YOUR GOAL:
Copy out word for word the entries from the very first line through the line with "(x=651, y=487)", keeping both of those lines.

-- begin MATERIAL FOR THE TASK --

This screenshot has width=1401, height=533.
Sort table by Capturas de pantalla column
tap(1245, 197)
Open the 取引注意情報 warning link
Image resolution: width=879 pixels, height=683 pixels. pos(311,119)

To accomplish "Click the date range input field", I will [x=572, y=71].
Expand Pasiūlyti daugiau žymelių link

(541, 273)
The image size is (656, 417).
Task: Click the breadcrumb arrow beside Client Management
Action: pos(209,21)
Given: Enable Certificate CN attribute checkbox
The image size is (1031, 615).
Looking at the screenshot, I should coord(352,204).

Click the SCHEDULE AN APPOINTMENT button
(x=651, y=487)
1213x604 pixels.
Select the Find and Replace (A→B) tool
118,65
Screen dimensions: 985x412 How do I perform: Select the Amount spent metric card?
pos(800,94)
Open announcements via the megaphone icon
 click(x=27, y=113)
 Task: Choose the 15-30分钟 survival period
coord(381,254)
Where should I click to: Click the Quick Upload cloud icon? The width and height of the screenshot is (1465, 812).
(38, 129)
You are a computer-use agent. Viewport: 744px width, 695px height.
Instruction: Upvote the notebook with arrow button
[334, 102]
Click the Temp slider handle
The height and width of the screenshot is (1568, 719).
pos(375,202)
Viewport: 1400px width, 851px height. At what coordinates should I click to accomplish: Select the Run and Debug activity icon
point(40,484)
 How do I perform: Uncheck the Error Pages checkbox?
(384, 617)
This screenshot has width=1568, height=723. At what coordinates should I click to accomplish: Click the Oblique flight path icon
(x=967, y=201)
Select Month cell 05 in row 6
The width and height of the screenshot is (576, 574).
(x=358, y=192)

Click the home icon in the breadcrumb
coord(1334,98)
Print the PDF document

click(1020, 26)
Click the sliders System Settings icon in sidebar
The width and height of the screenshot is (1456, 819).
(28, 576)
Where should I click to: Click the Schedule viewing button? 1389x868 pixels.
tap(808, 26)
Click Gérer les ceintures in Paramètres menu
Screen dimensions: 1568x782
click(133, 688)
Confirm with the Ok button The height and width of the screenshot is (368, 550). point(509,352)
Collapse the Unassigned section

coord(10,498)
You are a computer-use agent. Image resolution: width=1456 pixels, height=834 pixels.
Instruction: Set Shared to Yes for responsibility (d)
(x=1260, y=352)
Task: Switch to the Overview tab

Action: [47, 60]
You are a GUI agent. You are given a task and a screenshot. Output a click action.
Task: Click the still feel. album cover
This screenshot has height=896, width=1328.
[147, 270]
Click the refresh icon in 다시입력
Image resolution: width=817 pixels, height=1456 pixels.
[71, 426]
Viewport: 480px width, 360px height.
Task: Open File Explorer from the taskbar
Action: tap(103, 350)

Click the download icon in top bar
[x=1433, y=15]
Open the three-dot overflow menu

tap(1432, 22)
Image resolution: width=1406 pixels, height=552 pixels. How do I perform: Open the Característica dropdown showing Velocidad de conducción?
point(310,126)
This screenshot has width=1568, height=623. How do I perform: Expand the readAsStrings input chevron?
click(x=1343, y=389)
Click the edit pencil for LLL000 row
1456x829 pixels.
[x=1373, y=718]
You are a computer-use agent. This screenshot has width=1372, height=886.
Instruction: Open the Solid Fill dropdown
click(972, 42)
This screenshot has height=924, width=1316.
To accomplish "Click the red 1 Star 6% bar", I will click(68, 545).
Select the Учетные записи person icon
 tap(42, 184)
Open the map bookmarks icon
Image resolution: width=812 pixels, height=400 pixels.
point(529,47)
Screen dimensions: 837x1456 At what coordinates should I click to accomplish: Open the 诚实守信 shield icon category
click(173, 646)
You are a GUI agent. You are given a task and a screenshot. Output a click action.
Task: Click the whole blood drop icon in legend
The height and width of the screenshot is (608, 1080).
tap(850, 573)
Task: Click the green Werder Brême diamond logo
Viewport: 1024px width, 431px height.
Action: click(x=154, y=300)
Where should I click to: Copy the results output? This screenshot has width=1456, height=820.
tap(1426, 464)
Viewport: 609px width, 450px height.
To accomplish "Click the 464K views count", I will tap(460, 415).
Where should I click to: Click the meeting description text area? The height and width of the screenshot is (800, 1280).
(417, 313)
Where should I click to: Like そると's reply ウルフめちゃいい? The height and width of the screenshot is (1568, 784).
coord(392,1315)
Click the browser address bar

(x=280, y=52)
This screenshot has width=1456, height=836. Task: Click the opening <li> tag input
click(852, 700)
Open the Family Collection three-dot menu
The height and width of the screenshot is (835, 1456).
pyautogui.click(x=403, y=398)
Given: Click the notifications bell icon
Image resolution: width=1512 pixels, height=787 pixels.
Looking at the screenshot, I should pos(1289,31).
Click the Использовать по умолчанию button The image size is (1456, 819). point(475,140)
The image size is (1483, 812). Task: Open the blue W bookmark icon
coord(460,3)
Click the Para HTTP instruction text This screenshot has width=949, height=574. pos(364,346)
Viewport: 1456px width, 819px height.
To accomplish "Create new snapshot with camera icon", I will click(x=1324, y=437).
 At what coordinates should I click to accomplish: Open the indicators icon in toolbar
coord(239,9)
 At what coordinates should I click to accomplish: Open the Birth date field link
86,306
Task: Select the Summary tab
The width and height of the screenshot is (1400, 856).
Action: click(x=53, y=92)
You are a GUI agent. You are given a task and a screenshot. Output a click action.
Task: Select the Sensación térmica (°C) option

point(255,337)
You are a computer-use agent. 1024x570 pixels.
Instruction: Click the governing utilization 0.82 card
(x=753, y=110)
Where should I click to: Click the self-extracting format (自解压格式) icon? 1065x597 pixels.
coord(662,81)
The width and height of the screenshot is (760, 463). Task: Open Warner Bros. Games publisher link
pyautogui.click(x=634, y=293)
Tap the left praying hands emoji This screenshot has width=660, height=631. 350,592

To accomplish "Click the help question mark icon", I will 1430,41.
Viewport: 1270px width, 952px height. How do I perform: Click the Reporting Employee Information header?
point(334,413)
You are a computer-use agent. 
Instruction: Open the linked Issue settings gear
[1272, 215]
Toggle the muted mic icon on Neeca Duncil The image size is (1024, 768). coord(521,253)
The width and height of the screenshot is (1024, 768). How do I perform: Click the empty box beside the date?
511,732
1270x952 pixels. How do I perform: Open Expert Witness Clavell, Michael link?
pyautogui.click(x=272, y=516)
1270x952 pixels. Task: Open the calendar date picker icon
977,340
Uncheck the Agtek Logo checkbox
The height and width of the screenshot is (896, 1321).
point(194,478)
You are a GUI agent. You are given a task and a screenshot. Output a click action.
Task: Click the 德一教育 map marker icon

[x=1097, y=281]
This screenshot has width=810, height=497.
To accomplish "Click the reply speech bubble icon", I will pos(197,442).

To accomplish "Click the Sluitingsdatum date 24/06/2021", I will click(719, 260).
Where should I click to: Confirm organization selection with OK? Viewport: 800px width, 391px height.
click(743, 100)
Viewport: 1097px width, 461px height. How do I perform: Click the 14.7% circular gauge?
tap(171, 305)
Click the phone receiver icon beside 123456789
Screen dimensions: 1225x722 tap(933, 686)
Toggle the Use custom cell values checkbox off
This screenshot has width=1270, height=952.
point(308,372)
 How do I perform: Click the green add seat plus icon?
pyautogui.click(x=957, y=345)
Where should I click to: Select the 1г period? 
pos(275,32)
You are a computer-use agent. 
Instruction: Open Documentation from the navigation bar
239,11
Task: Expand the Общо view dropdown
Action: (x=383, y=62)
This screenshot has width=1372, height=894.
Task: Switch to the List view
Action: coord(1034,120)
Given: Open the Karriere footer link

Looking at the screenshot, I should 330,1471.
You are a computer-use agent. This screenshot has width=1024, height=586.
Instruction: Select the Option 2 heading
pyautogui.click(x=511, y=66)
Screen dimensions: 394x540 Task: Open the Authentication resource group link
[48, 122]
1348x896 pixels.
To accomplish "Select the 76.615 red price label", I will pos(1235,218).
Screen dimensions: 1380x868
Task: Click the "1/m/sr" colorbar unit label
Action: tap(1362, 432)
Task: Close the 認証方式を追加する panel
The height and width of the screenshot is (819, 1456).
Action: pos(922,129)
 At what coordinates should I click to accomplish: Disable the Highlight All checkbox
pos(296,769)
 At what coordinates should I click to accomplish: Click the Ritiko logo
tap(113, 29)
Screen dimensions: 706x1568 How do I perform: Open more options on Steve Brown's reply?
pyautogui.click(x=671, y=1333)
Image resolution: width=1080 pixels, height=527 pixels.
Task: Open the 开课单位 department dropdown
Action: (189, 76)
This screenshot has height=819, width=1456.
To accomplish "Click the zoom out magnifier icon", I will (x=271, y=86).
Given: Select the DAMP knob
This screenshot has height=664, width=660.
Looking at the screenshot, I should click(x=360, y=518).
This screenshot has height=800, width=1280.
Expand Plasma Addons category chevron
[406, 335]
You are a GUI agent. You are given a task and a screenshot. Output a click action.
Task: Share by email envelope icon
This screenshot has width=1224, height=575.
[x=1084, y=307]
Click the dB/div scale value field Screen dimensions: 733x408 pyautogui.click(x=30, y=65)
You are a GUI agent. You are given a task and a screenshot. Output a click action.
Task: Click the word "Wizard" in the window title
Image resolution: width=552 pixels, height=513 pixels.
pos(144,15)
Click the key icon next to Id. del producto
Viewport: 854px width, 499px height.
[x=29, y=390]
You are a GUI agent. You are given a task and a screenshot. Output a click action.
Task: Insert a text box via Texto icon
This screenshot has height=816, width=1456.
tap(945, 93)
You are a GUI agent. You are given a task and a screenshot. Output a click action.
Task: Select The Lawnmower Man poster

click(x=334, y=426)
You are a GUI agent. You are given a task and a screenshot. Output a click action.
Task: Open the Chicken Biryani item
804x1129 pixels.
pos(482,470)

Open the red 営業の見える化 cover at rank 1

-- end MATERIAL FOR THE TASK --

FINAL RESULT:
This screenshot has width=1401, height=533.
Sort table by Capturas de pantalla column
tap(1245, 197)
Open the 取引注意情報 warning link
Image resolution: width=879 pixels, height=683 pixels. pos(311,119)

To accomplish "Click the date range input field", I will [x=572, y=71].
Expand Pasiūlyti daugiau žymelių link

(541, 273)
The image size is (656, 417).
Task: Click the breadcrumb arrow beside Client Management
Action: pos(209,21)
Given: Enable Certificate CN attribute checkbox
The image size is (1031, 615).
Looking at the screenshot, I should coord(352,204).

Click the SCHEDULE AN APPOINTMENT button
(x=651, y=487)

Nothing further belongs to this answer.